Problems to work on:
(A) Reproduce word for word the stretch of the Keras precision question from "model = Sequential()" through "y = numpy.array([0, 1])".
(B) List every tag attached to the Keras precision question.

Why does sigmoid & crossentropy of Keras/tensorflow have low precision?

Tags:

python

tensorflow

classification

keras

cross-entropy

I have the following simple neural network (with 1 neuron only) to test the computation precision of sigmoid activation & binary_crossentropy of Keras:

model = Sequential()
model.add(Dense(1, input_dim=1, activation='sigmoid'))
model.compile(loss='binary_crossentropy', optimizer='adam', metrics=['accuracy'])

To simplify the test, I manually set the only weight to 1 and bias to 0, and then evaluate the model with 2-point training set {(-a, 0), (a, 1)}, i.e.

y = numpy.array([0, 1])
for a in range(40):
    x = numpy.array([-a, a])
    keras_ce[a] = model.evaluate(x, y)[0] # cross-entropy computed by keras/tensorflow
    my_ce[a] = np.log(1+exp(-a)) # My own computation

My Question: I found the binary crossentropy (keras_ce) computed by Keras/Tensorflow reach a floor of 1.09e-7 when a is approx. 16, as illustrated below (blue line). It doesn't decrease further as 'a' keeps growing. Why is that?

Given information:
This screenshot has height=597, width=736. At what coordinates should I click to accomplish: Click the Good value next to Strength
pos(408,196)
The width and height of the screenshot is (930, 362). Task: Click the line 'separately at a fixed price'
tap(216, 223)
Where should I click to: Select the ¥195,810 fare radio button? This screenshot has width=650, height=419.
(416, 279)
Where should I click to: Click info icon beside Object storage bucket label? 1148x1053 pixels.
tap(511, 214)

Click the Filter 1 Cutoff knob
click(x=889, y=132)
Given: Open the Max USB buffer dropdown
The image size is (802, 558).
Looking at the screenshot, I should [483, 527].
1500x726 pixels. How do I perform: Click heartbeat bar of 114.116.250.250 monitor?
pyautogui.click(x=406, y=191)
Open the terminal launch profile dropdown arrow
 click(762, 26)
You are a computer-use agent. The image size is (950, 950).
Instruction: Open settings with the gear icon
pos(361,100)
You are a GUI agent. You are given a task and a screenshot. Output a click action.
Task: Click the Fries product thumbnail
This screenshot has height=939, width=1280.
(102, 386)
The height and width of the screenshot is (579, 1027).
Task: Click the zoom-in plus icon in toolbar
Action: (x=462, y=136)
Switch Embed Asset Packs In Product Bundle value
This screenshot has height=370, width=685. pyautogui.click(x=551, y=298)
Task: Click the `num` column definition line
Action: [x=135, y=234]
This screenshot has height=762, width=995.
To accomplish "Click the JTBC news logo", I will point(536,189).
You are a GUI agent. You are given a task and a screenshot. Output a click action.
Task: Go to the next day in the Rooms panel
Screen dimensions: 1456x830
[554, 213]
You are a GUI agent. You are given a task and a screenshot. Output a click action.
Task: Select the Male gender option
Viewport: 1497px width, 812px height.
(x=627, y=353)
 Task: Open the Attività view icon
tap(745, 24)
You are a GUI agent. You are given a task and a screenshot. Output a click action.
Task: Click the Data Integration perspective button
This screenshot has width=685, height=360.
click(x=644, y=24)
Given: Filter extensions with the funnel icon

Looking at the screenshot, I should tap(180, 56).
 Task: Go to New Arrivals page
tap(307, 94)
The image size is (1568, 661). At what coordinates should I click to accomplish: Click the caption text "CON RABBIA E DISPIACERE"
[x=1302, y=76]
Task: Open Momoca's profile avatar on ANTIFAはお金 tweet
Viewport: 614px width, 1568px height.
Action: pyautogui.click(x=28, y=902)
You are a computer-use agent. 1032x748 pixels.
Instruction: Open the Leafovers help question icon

Task responses:
(A)
model = Sequential()
model.add(Dense(1, input_dim=1, activation='sigmoid'))
model.compile(loss='binary_crossentropy', optimizer='adam', metrics=['accuracy'])

To simplify the test, I manually set the only weight to 1 and bias to 0, and then evaluate the model with 2-point training set {(-a, 0), (a, 1)}, i.e.

y = numpy.array([0, 1])

(B)
python
tensorflow
classification
keras
cross-entropy